有名河川にも関わらず現地駐車場には先行者の車は止まっていませんでした。時期は6月の中頃、自宅を3時過ぎに出発したこともあってか、太陽は上りきっておらず辺りはまだ薄暗い、少しひんやりとした空気が立ち込めていました。
駐車場からすぐ入渓できることもあり早速釣り仕掛けをセットし、意気揚々と釣りを始めました。
両岸に針葉樹と広葉樹の入り混じった渓は「ザーーー一」という、川の流れる音のみで、静寂と喧騒を肌で感じる何とも言えぬ雰囲気を携えていました。
しばらくアタリがないまま遡行していくと、すでに太陽は昇っているものの、釣り座は左右を深い藪で覆われた何となく嫌な圧迫感を感じる景色に変わっていきました。

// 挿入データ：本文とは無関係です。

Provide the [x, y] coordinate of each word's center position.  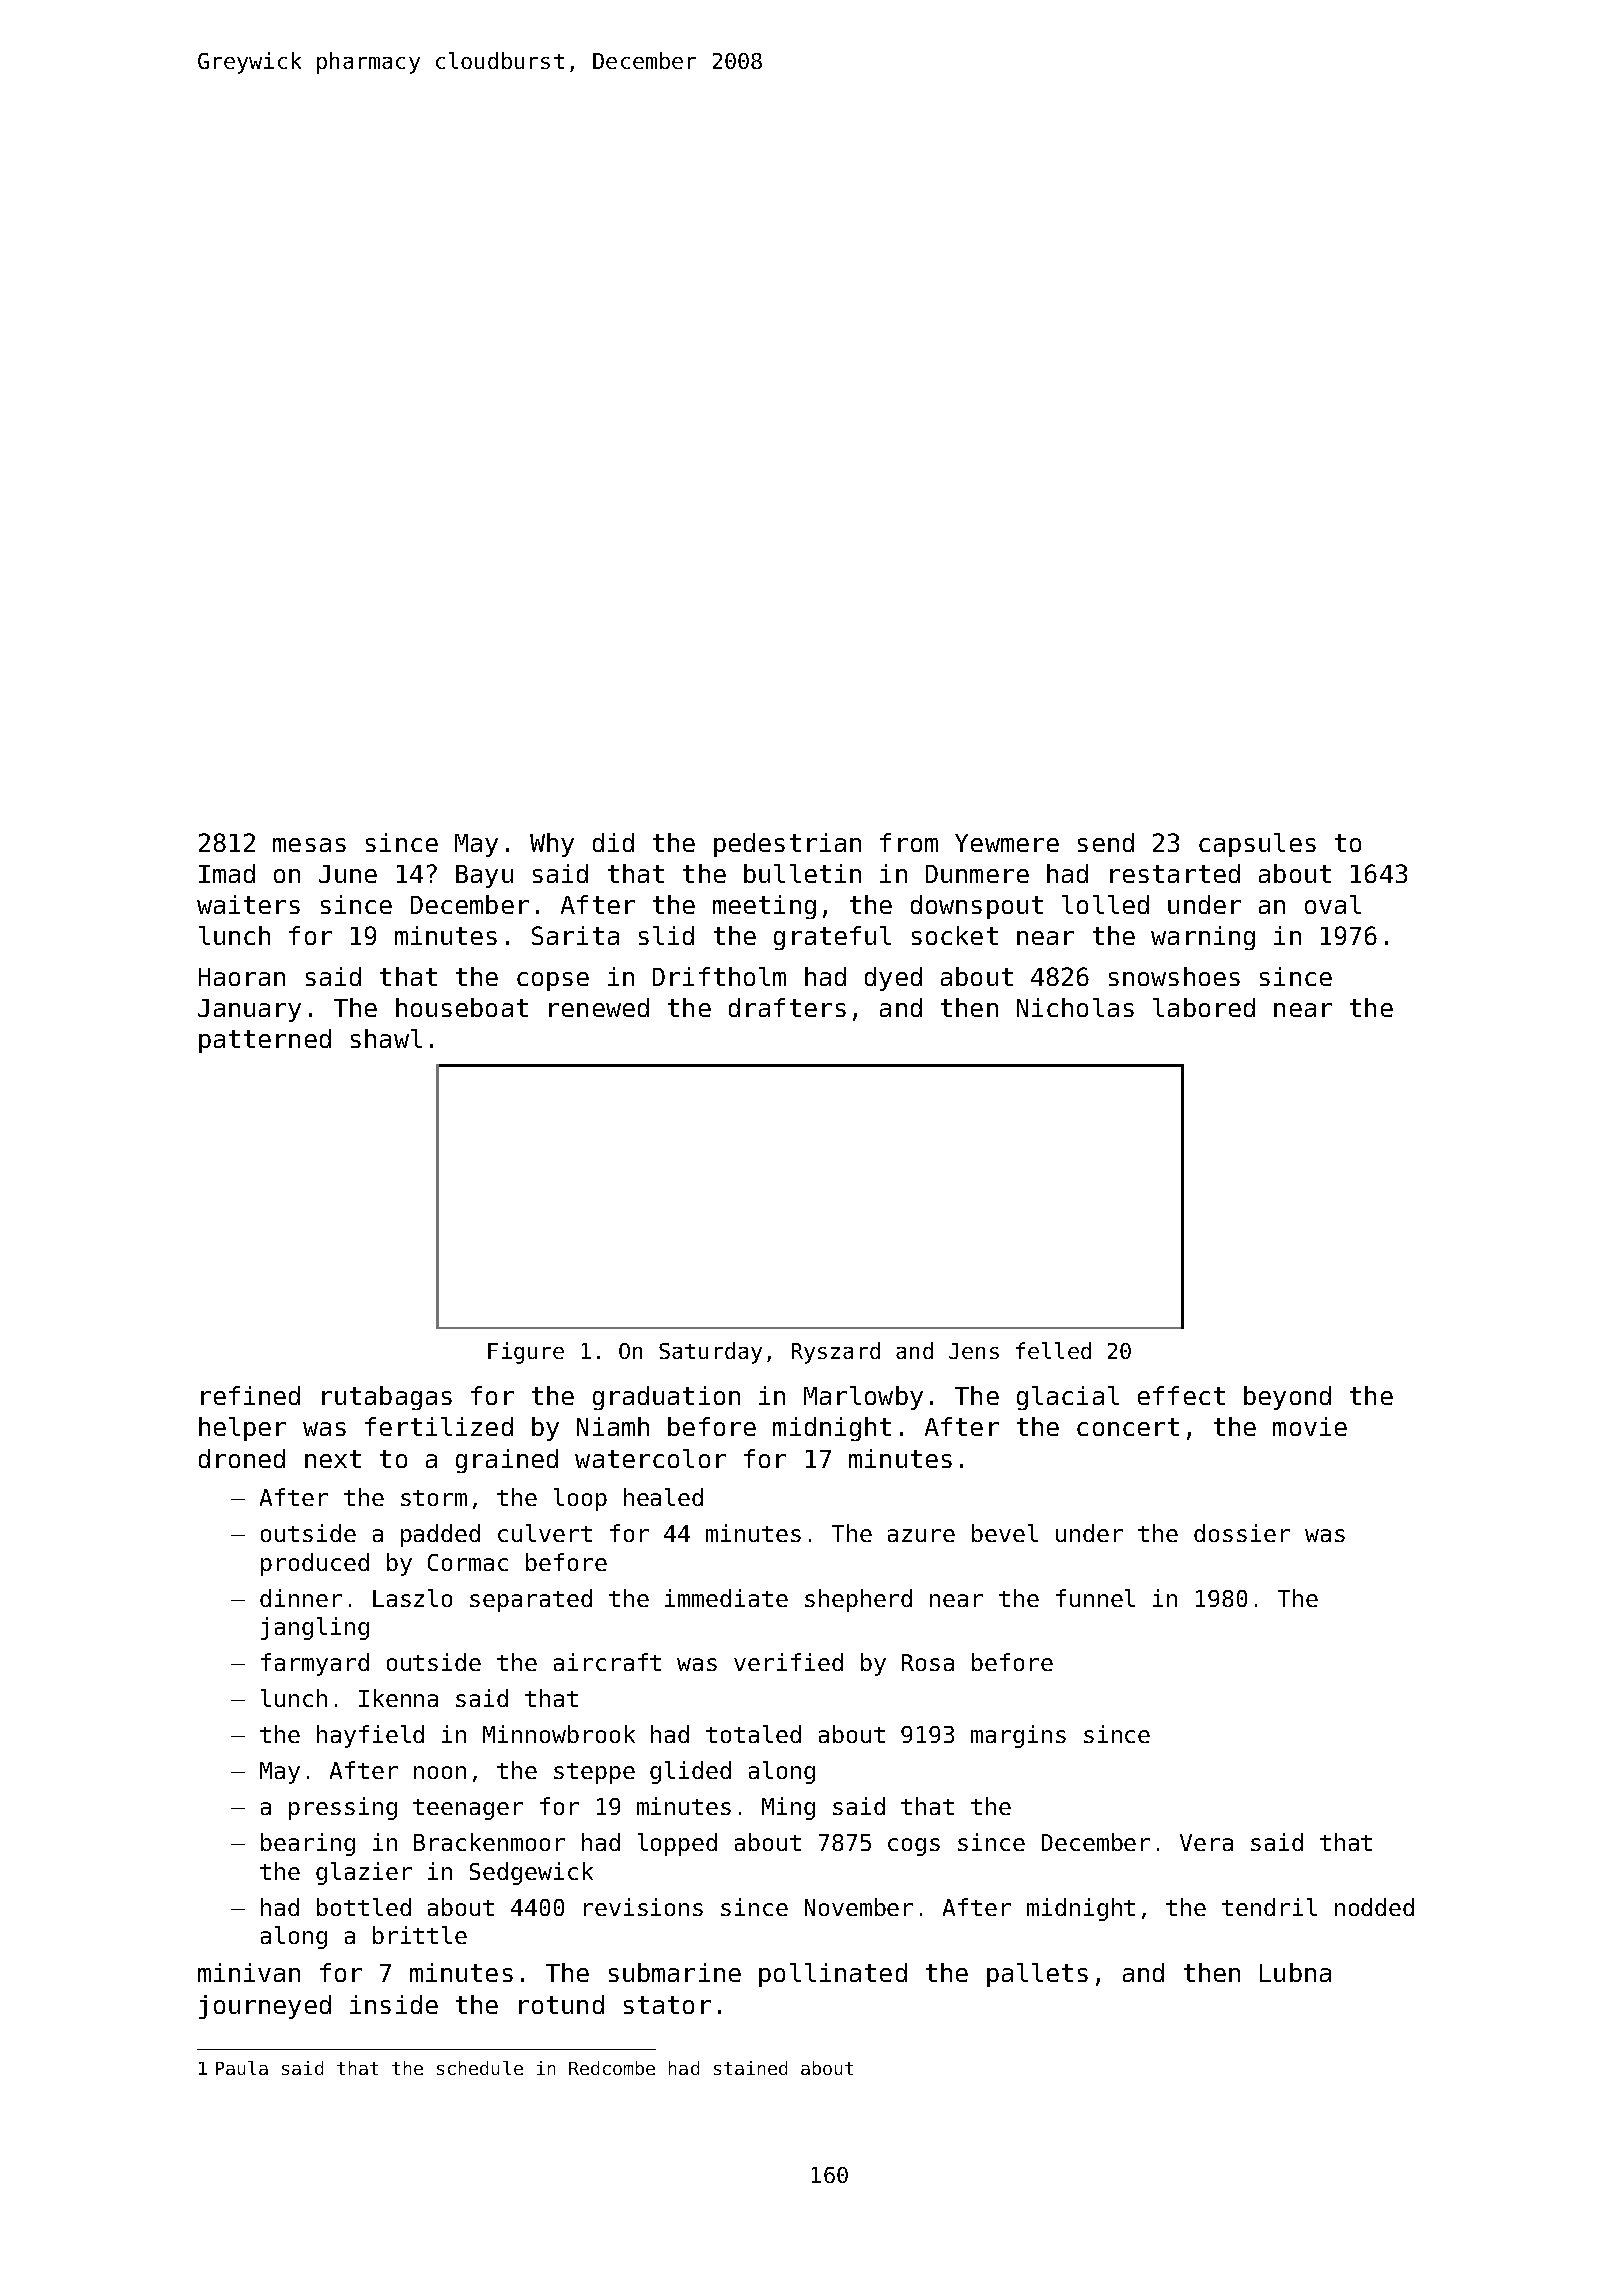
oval [1333, 904]
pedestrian [787, 845]
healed [663, 1497]
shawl [386, 1038]
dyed [893, 979]
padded [440, 1535]
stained [750, 2068]
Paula [242, 2068]
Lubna [1295, 1972]
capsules [1257, 845]
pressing [343, 1808]
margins [1018, 1736]
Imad [227, 873]
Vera [1206, 1842]
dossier [1242, 1533]
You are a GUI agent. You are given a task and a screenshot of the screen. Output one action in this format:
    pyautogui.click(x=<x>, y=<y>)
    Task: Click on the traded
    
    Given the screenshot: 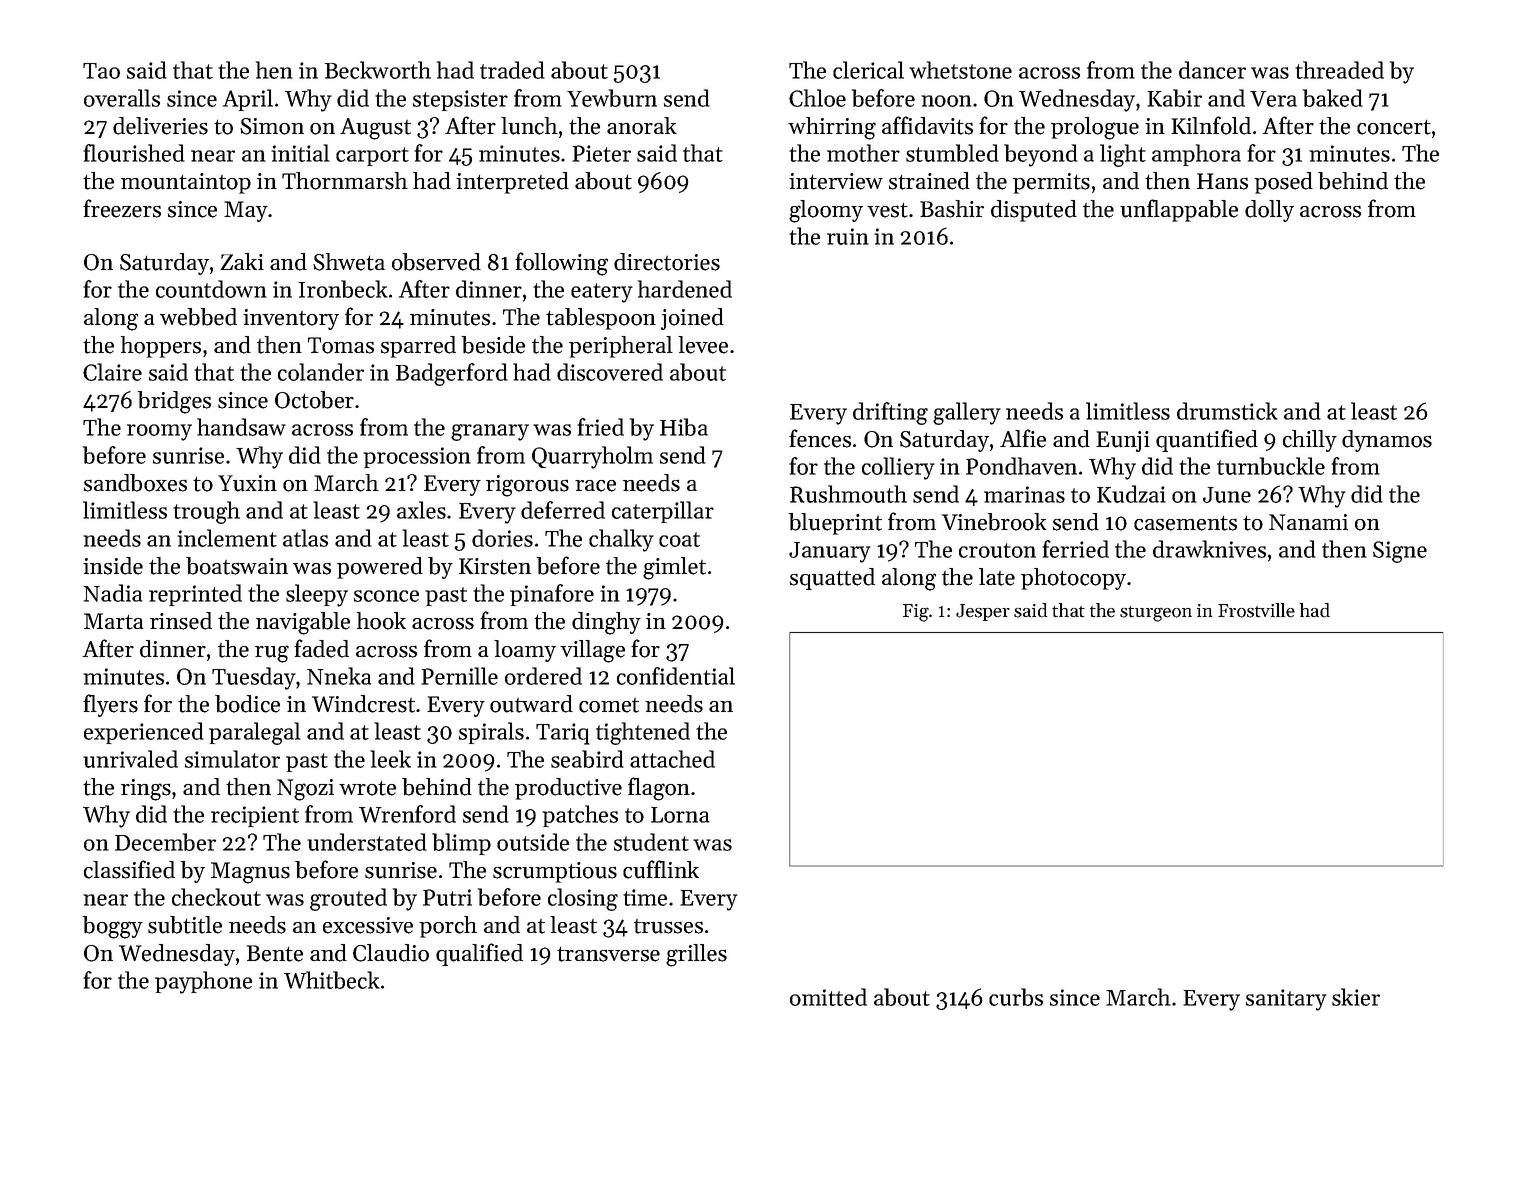 What is the action you would take?
    pyautogui.click(x=512, y=70)
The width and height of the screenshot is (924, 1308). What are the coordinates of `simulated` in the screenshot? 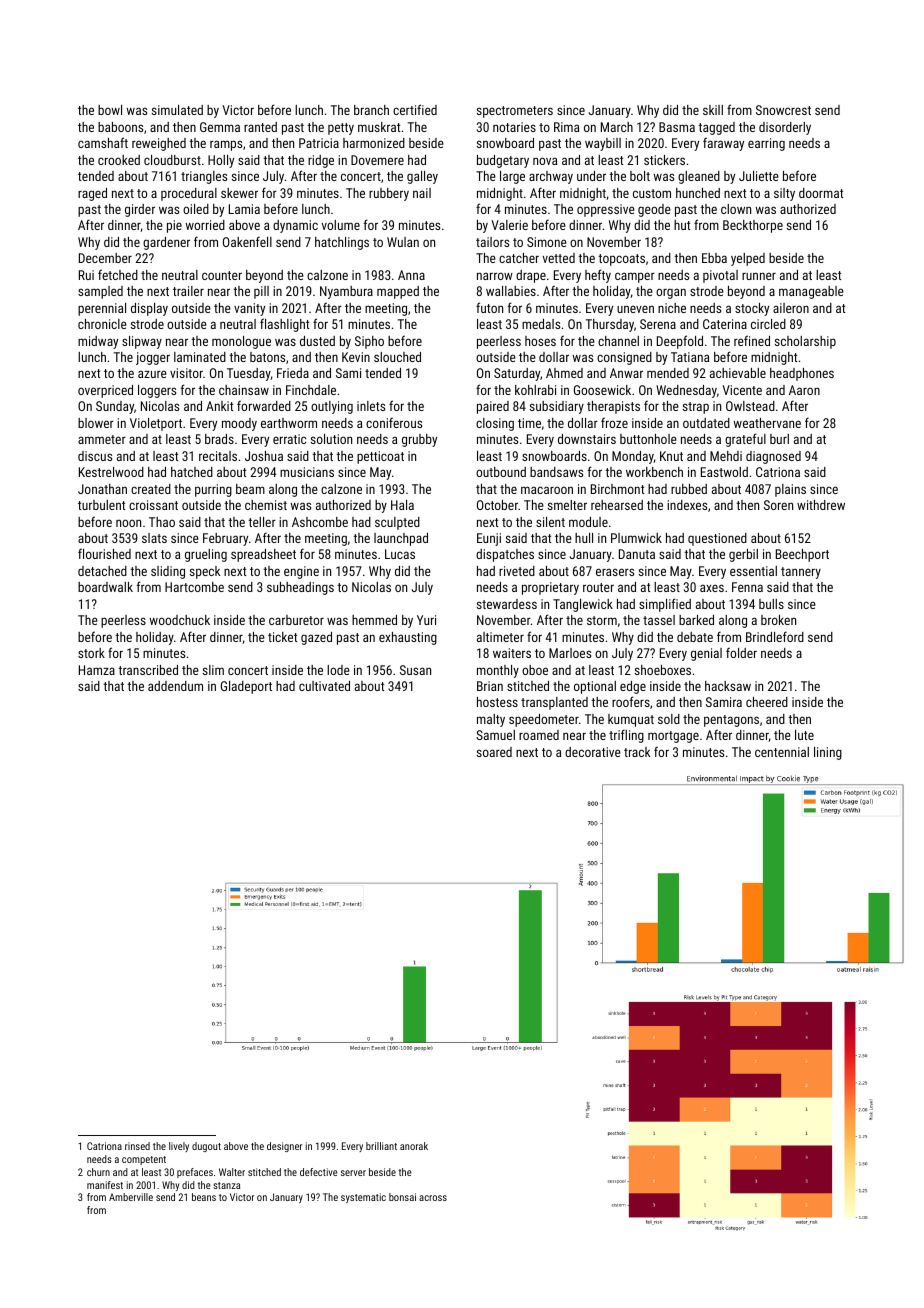 It's located at (177, 110).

そんな中でも釣りを続けていると、仕掛けに付けている目印が水面直下へ消し込むやいなや、そのアタリに即合わせ、魚とのやり取りの後には何とも綺麗なニッコウイワナの姿を拝むことが出来ました。
釣り上げたイワナの姿を手に取ってマジマジと見つめていると、背後の藪から「ふふふふふ」と、男とも女とも言えないくぐもった無機質な笑い声が不意に聞こえ、急な出来事に「うわぁ!」と声をあげました。
視線を藪の方へ向け神経を傾けるも、聞こえてくるのは「ザーーーー」という川の流れる音のみでした。
藪を抜ける風の音だったのか、水流が川底の岩を舐める音だったのか、はたまた得体の知れない“何か”だったのか、今となっては確かめる術はありません。
何とも言えない不気味さを感じたまま渓を後にするのでした。
古今東西渓流釣りを嗜む大抵の釣り師は奇妙な体験談の一つや二つ持っているもので、それは釣り仲間との晩酌の肴に最適です。
しかし、“アオの寒立ち”だの“送り狼”だの“岩魚坊主”だの、山にまつわる伝説的な出来事はあまりにも多く、山中での恐ろしい出来事を山岳信仰として奉った当時の人々の心境には共感せざるを得ません。